How can I change the behavior of the GazeNet component (SGIE) to accurately register the gaze direction? Now, when a person either turns his head, the determined direction of gaze is erroneously shifted following the turn of the head. And when a person shifts his eyes without turning his head, the determined direction of gaze does not mistakenly change.
In the list of models for FaceNet, I found the deployable_v1.0 model, which has a higher accuracy. Do you recommend trying it to improve the accuracy of FaceNet (PGIE)?
Screencast video
config_infer_primary_facenet.txt
#...
[class-attrs-all]
#pre-cluster-threshold=0.2
pre-cluster-threshold=0.6
group-threshold=1
## Set eps=0.7 and minBoxes for cluster-mode=1(DBSCAN)
#eps=0.2
##minBoxes=3
cluster-mode=1
eps=0.7
minBoxes=3
Start to run the facial landmark application
cd deepstream-faciallandmark-app
./deepstream-faciallandmark-app [1:file sink|2:fakesink|3:display sink] \
<faciallandmark model config file> <input uri> ... <input uri> <out filename>
OR
./deepstream-faciallandmark-app <app YAML config file>
Start to run the Gazenet
cd deepstream-gaze-app
./deepstream-gaze-app [1:file sink|2:fakesink|3:display sink] \
<faciallandmark model config> <input uri> ... <input uri> <out filename>
OR
./deepstream-gaze-app <app YAML config file>
Hello.
Thanks for the answer!
I will make test records separately for each of the detectors: Faciallandmarks and GazeNet in the near future.
Unfortunately, I will make recordings at home, in the background on the wall there is wallpaper with patterns. I hope that they will not interfere with the operation of the Faciallandmarks detector.
The videos that I posted above in this thread were filmed at work, where the walls are painted in a solid light color.
Thanks. They look ok but need more improvement. Suggest to use more training images to finetune the trainable model.
For Facial Landmarks network, from Facial Landmarks Estimation | NVIDIA NGC, Some known limitations include relative increase in keypoint estimation error in extreme head pose (yaw > 60 degree) and occlusions.

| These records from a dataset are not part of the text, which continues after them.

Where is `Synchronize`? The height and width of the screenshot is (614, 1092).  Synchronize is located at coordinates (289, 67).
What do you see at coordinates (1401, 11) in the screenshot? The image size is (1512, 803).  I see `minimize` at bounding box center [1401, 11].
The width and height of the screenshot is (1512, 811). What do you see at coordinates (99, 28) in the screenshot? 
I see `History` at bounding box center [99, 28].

You can search more images. For example, https://ibug.doc.ic.ac.uk/resources/300-W/
If I understand you correctly, then the operation of this model and / or the Faciallandmarks detector itself has the following limitations:
Yaw. When turning the head left-right/up-down in the sector >60 degrees relative to the optical axis of the camera;
Occlusion. If a person whose face is partially in the field of view of the camera and / or is blocked by the face of another person or a foreign object.
?
I am also concerned about the issue of the gaze detector.
Does the operation of the detector imply that when moving the direction of the gaze, a person must turn his head towards the point where he wants to look? As you may have already noticed, gaze detection does not work well when only eye movements occur and the head is motionless.

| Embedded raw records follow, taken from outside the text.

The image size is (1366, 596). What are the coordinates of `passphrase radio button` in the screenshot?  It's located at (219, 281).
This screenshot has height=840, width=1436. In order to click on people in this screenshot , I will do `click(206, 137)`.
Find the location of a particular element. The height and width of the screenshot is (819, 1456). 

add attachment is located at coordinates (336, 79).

Incl. if a person is wearing glasses (for example, me).
Can set batch-size=1 and network-mode=0 and set different name in model-engine-file for below files. You can also set different pre-cluster-threshold(in Facial network, it is threshold)
path/apps/tao_others/deepstream-gaze-app# vim …/…/…/configs/facial_tao/config_infer_primary_facenet.txt
path/apps/tao_others/deepstream-gaze-app# vim …/…/…/configs/facial_tao/faciallandmark_sgie_config.txt
Can set batchSize=1 and networkMode=fp32 and set different name in enginePath for below file.
path/apps/tao_others/deepstream-gaze-app# vim …/…/…/configs/gaze_tao/sample_gazenet_model_config.txt
Hello!
I apologize for the delay in answering.
I ask you not to close the topic.
In the near future I will more or less fully try to answer your recommendations (with adjustment of the model parameters).
p.s. As far as I know, topics on the forum are automatically closed if they have not been active for 2 weeks.